OLEH Anas Nafis
Maraknya
keinginan “kembali ke surau” belakangan
ini, ada baiknya kita telaah terlebih dahulu apa yang terjadi selama menjalani
pendidikan surau jaman dulu, teristimewa mengenai perkembangan karakter para
remaja selama bermukim dan belajar di lembaga pendidikan tradisionil
tersebut.
Ada baiknya pula sebelum sampai kepada
yang dimaksud, kita kutipkan arti kata “surau” yang bersua dalam berbagai kamus
dan buku dibawah ini.
Arti Kata Surau
“Indak surau bakeh nyo mangaji
lai” (tiada surau tempat ia mengaji lagi). Maksud
peribahasa ini ialah mengenai seseorang yang telah pandai atau mengenai suatu
barang yang sangat bagus tiada bandingnya.
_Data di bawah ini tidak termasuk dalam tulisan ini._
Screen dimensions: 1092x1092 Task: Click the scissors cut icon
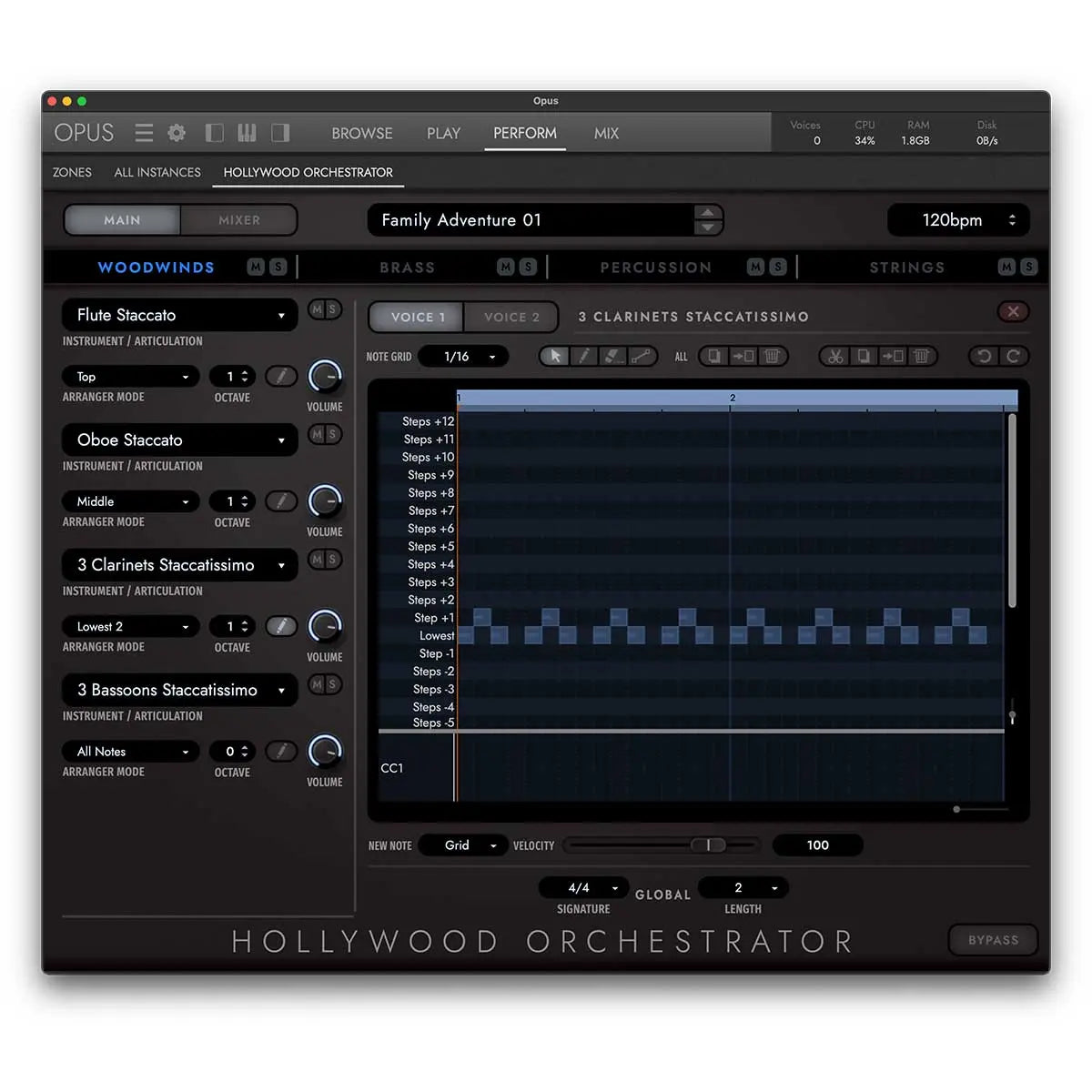(834, 356)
“Bak ayam naiak ka surau. Bak
batandang ka surau” (Bagai ayam naik ke surau. Bagai bertandang ke
surau). Maksudnya jamu tidak mendapat apa-apa, baik berupa minuman apalagi
makanan di tempat yang didatangi, karena surau tidak mempunyai dapur untuk
memasak, karena perempuan tidak ada yang tinggal di sana. Jadi tidak ada remah
yang akan di makan ayam atau makanan yang akan disungguhkan kepada tamu.
Demikian
antara lain tertulis dalam kamus susunan M. Thaib Gelar ST. Pamoentjak,
terbitan Balai Poestaka Batavia 1935.
Dalam Kamus Umum Bahasa Indonesia susunan W.J.S.
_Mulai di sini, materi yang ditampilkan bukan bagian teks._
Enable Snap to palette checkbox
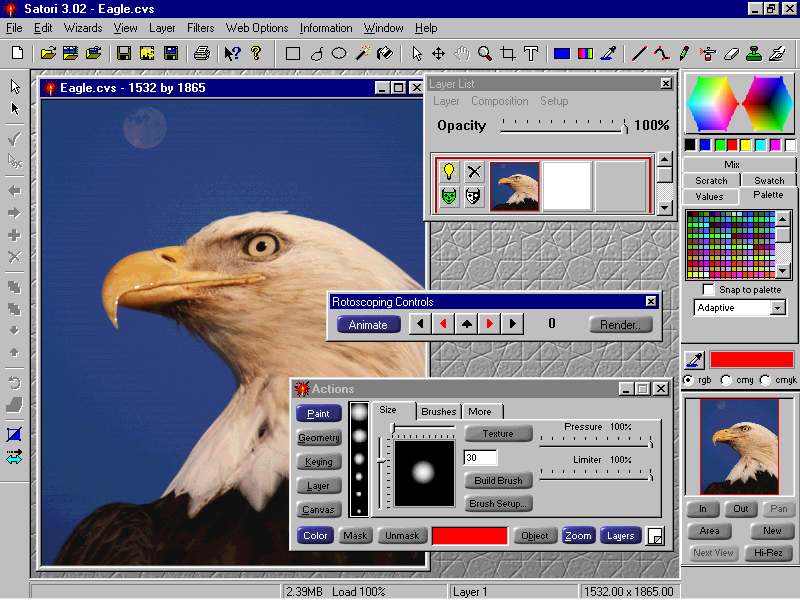 (x=709, y=290)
Purwadarminta – Balai Poetaka 1984 “surau” diartikan sebagai tempat sembahyang
(sholat), mengaji dan langgar.
Gerard Moussay dalam Dictionnaire Minangkabau
Indonesien – Francais 1995 mengatakan: “Surau
adalah tempat belajar agama; surau digunakan juga sebagai asrama bagi remaja
yang mulai tumbuh dewasa”.
Bagaimana tingkah polah remaja dalam pergaulan
sehari-hari di surau tersebut, digambarkan Gerard Moussay dalam kamusnya sbb:
“Sacaro diam-diam awak lah mulai marokok mintak
pado kawan samo gadang di surau; bilo lampu lah padam tampak lah bakilekan api
rokok, saraiknyo ditunggu dulu guru mangaji lah mandanguang karuahnyo” (Secara
diam-diam awak telah mulai merokok minta pada kawan sama besar di surau;
bila lampu telah padam, tampak telah berkilatan api rokok, syaratnya ditunggu
dulu guru mangaji sudah berdengung keruhnya).
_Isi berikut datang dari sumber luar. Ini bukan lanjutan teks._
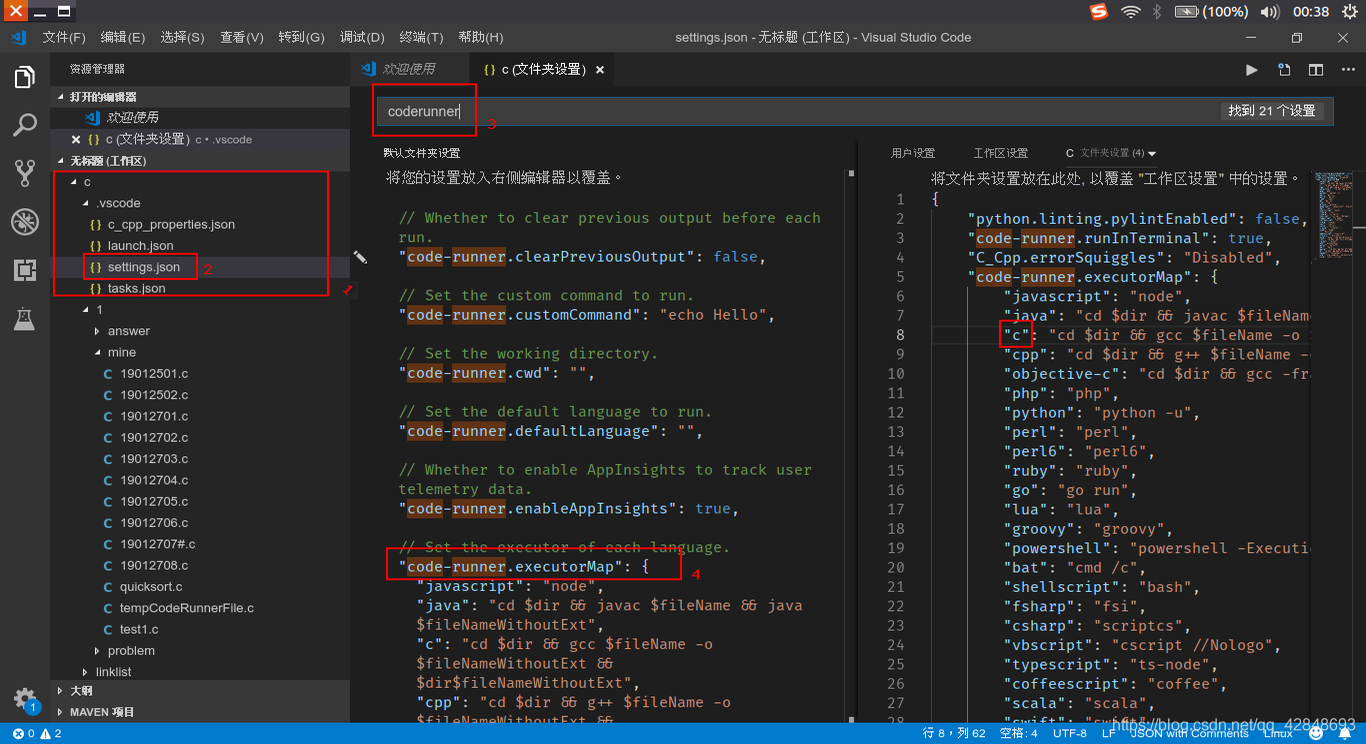Click the coderunner settings search field
This screenshot has width=1366, height=744.
[424, 110]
Sedangkan A.A. Navis dalam buku “Alam Terkembang
Jadi Guru” – Pustaka Grafitipers 1984 halaman 189-190 mengatakan: “Surau
fungsinya semula sebagai asrama laki-laki duda dan bujangan. Lambat laun
fungsinya menjurus sebagai tempat pendidikan agama Islam. Akhirnya surau lebih
terkenal sebagai tempat pendidikan agama Islam yang menyediakan asrama bagi
siapa saja yang datang belajar, sehingga ulama-ulama muda yang memperoleh pendidikan
dari sana disebut “orang surau”. Surau demikian tak obahnya seperti pesantren
di Jawa. Surau yang masih tetap berfungsi seperti asalnya masih ada hingga
kini”.
Ada berbagai
macam nama surau, misalnya:
1.
Surau
Kaum yang didirikan oleh kaum.
2.
Surau
Dagang biasanya yang dimanfaatkan oleh para pedagang kermalaman, umumnya
berlokasi dekat pasar.
3.
Surau Gadang adalah mesjid.
4.
Surau Anjuang atau Surau Bertingkat yang dinamakan
pula Surau Balenggek.
5.
Surau Galapuang maksudnya surau yang terdapat di
kampung Galapuang.
6.
Surau Tuanku Tak Makan di Ulakan Pariaman. Mungkin
karena sang Tuanku yang mengajar di surau itu sering berpuasa, maka bernamalah
surau tersebut seperti demikian. Dan sebagainya.
Hidup Berkaum-kaum
Orang Minangkabau “doeloe” hidup
berkaum-kaum, bersuku-suku menurut
keturunan ibu1 yang
disebut matrilineal. Suku pihak ibunyalah yang dilekatkan pada anak-anak mereka
dan bukanlah suku dari pihak ayah atau kaum ayahnya.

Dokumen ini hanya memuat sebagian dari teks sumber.